Excerpted passage ▸
● ● ●
# Tool for bending watch parts



## jeweler53 (Apr 7, 2015)

Would it be practical to have one of these made from delrin? $41 seems a bit steep to me.

http://media1.riogrande.com/Products/Images/Medium/112804.jpg


----------



## magpens (Apr 7, 2015)

The one review for that item is not so good:

"Comments about _Delrin Forming and Bending Block_:

This  seems like a great idea, but the one I got was so poorly cut that  several of the channels show rough slashes and spirals that I'm sure  would mar any metal I form. It's too expensive for such low quality!"

I think it wouldn't be difficult to make the equivalent item, and, doing it yourself, you could tailor it to the correct sizes for pens.
Where would you buy delrin ?


----------



## Edgar (Apr 7, 2015)

You can get delrin from Grainger or, better yet, from their subsidiary, Zoro Tools. 

They have a very good selection & the prices are very reasonable. You can order them on-line from Zoro and they also sell some on ebay. 

I've ordered from them several times & the first time, I got free shipping since it was my first order. I don't know if that's a regular thing or if it was just a special at the time.

Edgar


----------



## Fish30114 (Apr 7, 2015)

You should just buy a slab of delrin from McMaster Carr, and put it in your drill press, and make the series of channels the size you want. I would actually drill the series of holes on a centerline and then cut the delrin in half--you'd end up with two pieces but then you'd have one for a second project or a backup!


----------



## Edgar (Apr 7, 2015)
● ● ●
Material ▸
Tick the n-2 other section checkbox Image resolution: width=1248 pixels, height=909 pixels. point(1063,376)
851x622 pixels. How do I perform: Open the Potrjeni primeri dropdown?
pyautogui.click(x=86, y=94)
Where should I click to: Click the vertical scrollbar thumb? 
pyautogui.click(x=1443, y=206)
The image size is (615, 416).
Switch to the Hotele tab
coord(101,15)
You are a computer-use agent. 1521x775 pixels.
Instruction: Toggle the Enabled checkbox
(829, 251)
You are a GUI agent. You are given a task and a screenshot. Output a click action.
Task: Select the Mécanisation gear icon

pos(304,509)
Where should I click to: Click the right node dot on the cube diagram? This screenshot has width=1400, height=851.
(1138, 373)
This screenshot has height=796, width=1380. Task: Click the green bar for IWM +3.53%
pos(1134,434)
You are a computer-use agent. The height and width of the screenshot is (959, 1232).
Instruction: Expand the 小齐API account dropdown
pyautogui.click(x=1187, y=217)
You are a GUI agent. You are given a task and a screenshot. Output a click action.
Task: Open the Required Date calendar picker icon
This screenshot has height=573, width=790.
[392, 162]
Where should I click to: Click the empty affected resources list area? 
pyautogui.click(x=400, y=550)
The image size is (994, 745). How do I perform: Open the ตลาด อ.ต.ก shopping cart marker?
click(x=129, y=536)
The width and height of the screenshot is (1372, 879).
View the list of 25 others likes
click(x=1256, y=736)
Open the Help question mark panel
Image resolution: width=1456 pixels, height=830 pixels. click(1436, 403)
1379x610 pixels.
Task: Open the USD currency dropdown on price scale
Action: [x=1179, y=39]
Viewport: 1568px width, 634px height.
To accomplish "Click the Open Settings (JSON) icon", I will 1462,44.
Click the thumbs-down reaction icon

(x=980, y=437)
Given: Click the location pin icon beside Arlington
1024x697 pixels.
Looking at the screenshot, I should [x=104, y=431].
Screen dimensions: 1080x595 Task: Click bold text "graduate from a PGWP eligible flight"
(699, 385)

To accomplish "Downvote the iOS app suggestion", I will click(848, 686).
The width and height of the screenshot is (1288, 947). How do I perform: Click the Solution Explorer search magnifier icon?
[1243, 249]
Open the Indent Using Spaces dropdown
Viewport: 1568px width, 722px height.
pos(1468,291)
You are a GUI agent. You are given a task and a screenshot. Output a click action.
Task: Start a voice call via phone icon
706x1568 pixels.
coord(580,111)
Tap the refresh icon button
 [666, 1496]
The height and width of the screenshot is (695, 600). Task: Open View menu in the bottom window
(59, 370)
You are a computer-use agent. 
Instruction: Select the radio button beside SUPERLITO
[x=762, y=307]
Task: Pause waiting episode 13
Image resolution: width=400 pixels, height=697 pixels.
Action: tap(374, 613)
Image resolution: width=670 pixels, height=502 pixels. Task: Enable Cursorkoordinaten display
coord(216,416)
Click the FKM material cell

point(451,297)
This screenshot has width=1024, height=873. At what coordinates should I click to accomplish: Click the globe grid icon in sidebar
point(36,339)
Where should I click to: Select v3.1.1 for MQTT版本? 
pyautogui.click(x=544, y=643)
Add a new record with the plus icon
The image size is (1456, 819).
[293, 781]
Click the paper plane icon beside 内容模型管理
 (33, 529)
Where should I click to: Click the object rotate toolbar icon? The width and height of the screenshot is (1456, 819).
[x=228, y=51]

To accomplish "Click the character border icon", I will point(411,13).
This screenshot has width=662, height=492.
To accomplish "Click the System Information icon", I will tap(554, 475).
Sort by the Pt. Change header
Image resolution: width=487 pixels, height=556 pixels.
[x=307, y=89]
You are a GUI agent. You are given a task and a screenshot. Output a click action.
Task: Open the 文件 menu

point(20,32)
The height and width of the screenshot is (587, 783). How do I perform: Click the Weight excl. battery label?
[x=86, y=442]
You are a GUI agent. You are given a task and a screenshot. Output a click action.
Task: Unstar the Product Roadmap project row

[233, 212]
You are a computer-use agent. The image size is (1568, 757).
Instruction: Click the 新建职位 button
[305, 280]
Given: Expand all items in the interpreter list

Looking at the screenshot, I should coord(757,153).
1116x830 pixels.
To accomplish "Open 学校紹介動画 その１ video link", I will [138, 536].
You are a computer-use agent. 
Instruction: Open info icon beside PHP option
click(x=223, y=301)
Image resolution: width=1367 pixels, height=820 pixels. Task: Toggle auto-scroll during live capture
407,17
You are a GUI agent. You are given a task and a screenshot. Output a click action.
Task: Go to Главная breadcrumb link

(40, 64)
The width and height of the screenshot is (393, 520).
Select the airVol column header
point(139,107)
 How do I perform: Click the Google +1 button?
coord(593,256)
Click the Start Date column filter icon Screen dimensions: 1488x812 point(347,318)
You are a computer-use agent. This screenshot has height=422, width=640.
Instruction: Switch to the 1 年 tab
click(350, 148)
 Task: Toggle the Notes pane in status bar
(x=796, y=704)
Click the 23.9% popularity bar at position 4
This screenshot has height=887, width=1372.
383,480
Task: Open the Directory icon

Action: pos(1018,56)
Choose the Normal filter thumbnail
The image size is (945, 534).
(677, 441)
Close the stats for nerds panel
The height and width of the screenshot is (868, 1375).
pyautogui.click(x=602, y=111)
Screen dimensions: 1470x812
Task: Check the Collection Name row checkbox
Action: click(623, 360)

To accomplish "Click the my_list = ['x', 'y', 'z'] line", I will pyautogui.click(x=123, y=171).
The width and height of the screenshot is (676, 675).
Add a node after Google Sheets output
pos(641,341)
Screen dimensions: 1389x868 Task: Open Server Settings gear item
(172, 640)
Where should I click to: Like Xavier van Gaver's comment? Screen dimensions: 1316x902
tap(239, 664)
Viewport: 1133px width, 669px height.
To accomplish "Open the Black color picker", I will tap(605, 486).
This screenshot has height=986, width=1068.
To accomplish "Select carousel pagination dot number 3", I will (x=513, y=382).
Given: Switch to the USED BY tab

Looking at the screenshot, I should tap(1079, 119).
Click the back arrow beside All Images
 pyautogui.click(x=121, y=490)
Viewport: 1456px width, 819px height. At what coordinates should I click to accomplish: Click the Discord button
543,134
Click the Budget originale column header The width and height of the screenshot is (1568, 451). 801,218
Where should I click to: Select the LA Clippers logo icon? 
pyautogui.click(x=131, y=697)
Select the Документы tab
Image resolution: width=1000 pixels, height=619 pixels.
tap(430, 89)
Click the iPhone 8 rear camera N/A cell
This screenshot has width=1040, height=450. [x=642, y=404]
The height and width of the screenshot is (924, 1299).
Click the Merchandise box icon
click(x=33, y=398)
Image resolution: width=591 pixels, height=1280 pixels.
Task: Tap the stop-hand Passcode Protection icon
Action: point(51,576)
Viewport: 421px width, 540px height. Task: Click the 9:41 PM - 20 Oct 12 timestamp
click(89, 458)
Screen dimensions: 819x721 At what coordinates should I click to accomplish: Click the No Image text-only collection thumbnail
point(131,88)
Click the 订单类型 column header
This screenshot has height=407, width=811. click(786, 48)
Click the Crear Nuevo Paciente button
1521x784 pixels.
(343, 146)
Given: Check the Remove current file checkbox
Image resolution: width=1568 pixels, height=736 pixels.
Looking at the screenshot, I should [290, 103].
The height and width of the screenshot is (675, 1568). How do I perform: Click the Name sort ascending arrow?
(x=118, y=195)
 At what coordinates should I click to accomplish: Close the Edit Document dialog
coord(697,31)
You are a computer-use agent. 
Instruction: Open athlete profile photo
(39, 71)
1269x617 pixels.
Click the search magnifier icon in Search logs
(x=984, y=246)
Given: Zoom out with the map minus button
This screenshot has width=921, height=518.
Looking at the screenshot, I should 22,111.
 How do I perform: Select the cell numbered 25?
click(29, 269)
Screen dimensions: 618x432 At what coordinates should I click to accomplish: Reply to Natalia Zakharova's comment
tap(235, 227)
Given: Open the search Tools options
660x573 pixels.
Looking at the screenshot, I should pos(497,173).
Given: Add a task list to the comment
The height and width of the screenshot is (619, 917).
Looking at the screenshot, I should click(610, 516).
● ● ●
Task brief ▸ Please carry on the forum thread about making a delrin bending block, starting after its final post header.

Task answer ▸
Fish30114 said:


> You should just buy a slab of delrin from McMaster Carr, and put it in your drill press, and make the series of channels the size you want. I would actually drill the series of holes on a centerline and then cut the delrin in half--you'd end up with two pieces but then you'd have one for a second project or a backup!



They might be a better source - now that I think about it, I'm not sure if Zoro has bar stock. I know they have rods & sheets but I'm not sure about bars.


----------



## Jim Smith (Apr 7, 2015)

I believe this was discussed on a recent thread.  Some of the more experienced people at making watch part pens suggest a swage block something like this one on ebay.  Metal Swage Block U Channel Forming Dapping Metal Block w Hammer Punches | eBay

Seems like a much better, more durable tool and probably the way to go.

Jim Smith


----------



## jeweler53 (Apr 7, 2015)

I will try the eBay one. I just ordered it. I made one out of Hard maple , then went to lignam vitae, but I keep getting small wood chips in the parts.


----------



## jttheclockman (Apr 7, 2015)

Buy UHMW Sheet, 1/2" Thick at Woodcraft.com

This stuff is very versatile. It comes in various thicknesses and lengths. You can get it alot of different places. Ebay, Amazon Woodcraft, Peachtree and many others. I like the 1/2" stuff. i glue 2 pieces together with a sheet of white blank paper in between with thin CA. I then cut as many blanks as I want at whatever length you want. I put it in my lathe and drill an appropriate hole for the size of the tube used. The drilling is done so that the bit goes down the center of the 2 blanks. when done i seperate the 2 blanks with a sharp chisel or sometimes a quick blow from a deadblow hammer. The 2 pieces seperate and now you have 2 halves. Mark these with the size of the tube or kit name or whatever you find convient. 

Now find a transfer punch that fits snuggly into the groove. If you have a press you can use that or you can use your drill press to push down on the transfer punch as you bend each piece.

Hope that is clear as mud. 

That material is great because you can used it for a fence or anything that needs a slippery surface. With this stuff the watch parts do not get nicked from the metal if using metal forms. Some people just use hard woods such as maple to make the exact same things. But you need hard woods or the gears will dig into the wood as you bend them.


----------



## plantman (Apr 7, 2015)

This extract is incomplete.